Em uma época em que telões em estádios estavam bem longe de existirem, milhares de pessoas se reuniram no Wembley, em Londres, e usaram binóculos para acompanhar a disputa da Copa Campeões de 1962-63. A partida colocava frente a frente um Milan forte em âmbito nacional, mas que ainda não tinha vencido um título europeu, e um Benfica que dominava as quatro linhas em Portugal e corria atrás do tricampeonato do continente, com sua consistência e poder ofensivo.
Pelo caminho, o Milan superou Union Luxembourg, Ipswich Town, Galatasaray e Dundee, sempre com autoridade. Já o Benfica, experiente após ter disputado – e vencido – as duas finais anteriores, precisou passar por Norrköping, Dukla Praga e Feyenoord. Na decisão, os lusófonos Eusébio e José Altafini foram os protagonistas da manhã europeia.
Uma jornada italiana em busca das glórias
Apesar das conquistas dentro da Itália, o Milan ainda não era uma potência: o esquadrão composto por nomes como Cesare Maldini e Gianni Rivera ainda iniciava a trajetória de anos de glórias no futebol internacional. Em 1958, o time fracassou ao tentar conquistar a Europa pela primeira vez. O Diavolo teve um árduo caminho na Copa dos Campeões, mas passou por Rapid Vienna, Glasgow Rangers, Borussia Dortmund e Manchester United – curiosamente, teve mais dificuldades na primeira eliminatória, diante dos austríacos. O fim da campanha, porém, foi amargo: derrota na prorrogação, de virada, para o Real Madrid de Alfredo Di Stéfano (3 a 2).

### TRECHO DE ORIGEM
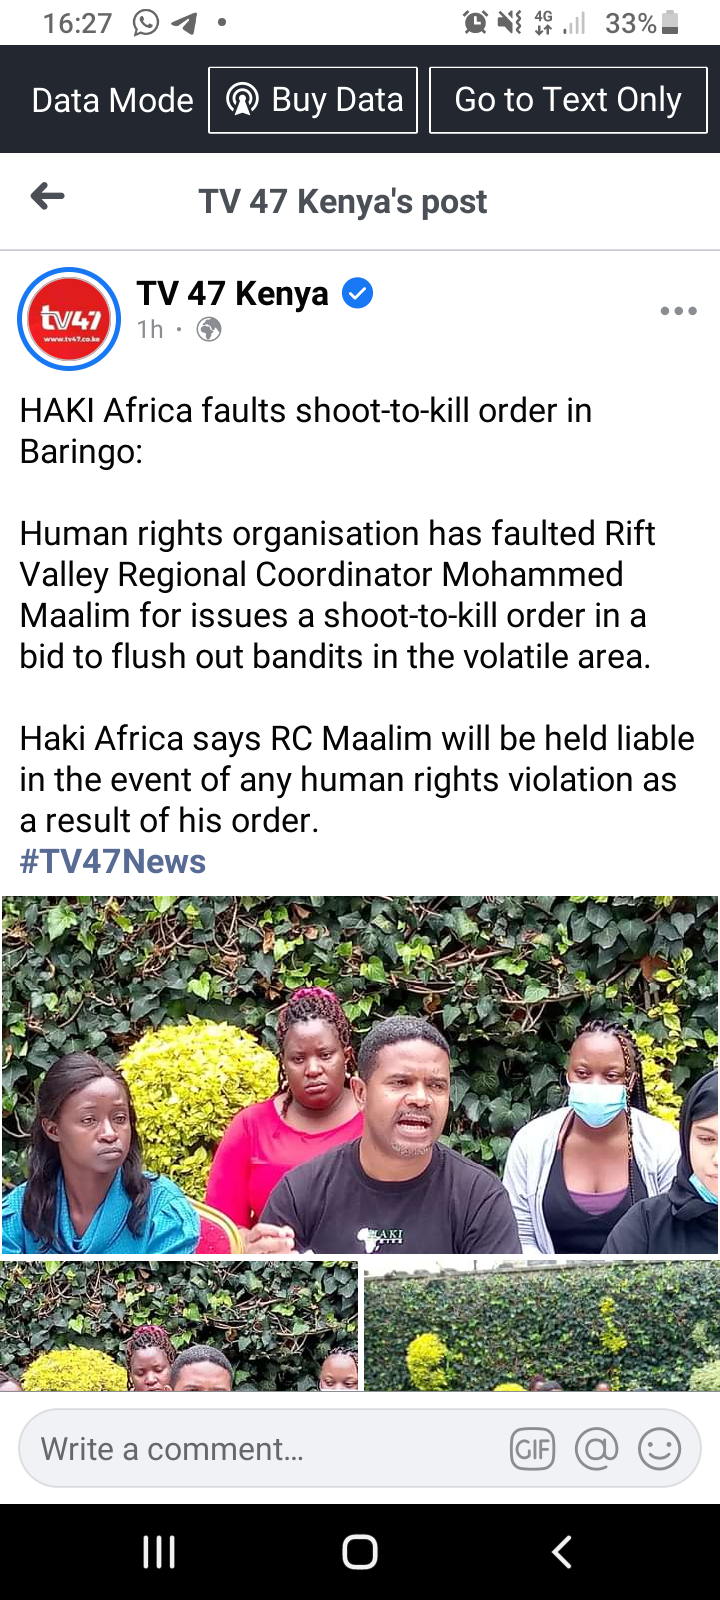Tap the @ mention icon
Image resolution: width=720 pixels, height=1600 pixels.
596,1448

### INSTRUÇÕES DO EXERCÍCIO
Continue o texto sobre a final da Copa dos Campeões de 1962-63 entre Milan e Benfica a partir da última frase apresentada.

### RESULTADO ABAIXO
A reação do Milan não demorou muito: os anos 1960 foram dourados, ou melhor, rossoneri. Nereo Rocco chegou ao clube em 1961 e promoveu uma verdadeira revolução, com futebol baseado no catenaccio e na quebra de estereótipos. Logo em sua primeira temporada, o Parón venceu a Serie A e levou o Diavolo a ter, de longe, o ataque mais positivo da competição. Foram 83 gols anotados em 34 jogos – 21 tentos a mais do que a Roma, dona do segundo melhor desempenho no quesito.
O catenaccio e a influência no Milan
O significado de catenaccio é “ferrolho”, o que dá uma dimensão do que esse estilo de futebol prega. Já dizia Jonathan Wilson, em “A Pirâmide Invertida”: a ideia de “acorrentar” o jogo dava um ar brutal e negativo ao estilo praticado pelos italianos. Entretanto, Rocco provou que era possível ser vitorioso e ao mesmo tempo contar com uma muralha na defesa – o que não impedia o seu time de ser uma máquina ofensiva, como ficou claro na Serie A 1961-62.
Rocco não foi apenas um treinador vitorioso, mas uma grande influência para a implantação do catenaccio. Isso vinha desde os tempos de Triestina, clube de sua cidade e no qual começou a se valer dessa mentalidade para o jogo. O objetivo do esquema era sempre fechar os espaços e contar com a superioridade numérica para bater os adversários. Essa visão foi suficiente não apenas para Rocco e o Milan, mas para uma característica intrínseca ao futebol italiano: saber se defender em primeiro lugar.
O Benfica de Eusébio
O Benfica era o time do momento no início dos anos 1960. Comandados pelo húngaro Béla Guttmann, que passara pelo Milan na década anterior, os encarnados contavam com um onze inicial composto majoritariamente por atletas portugueses. E foi com a chegada do novo treinador que as Águias passaram a não apenas serem vitoriosas dentro de Portugal, mas também em âmbito internacional. Na temporada 1960-61, o Benfica conquistou sua primeira Copa dos Campeões.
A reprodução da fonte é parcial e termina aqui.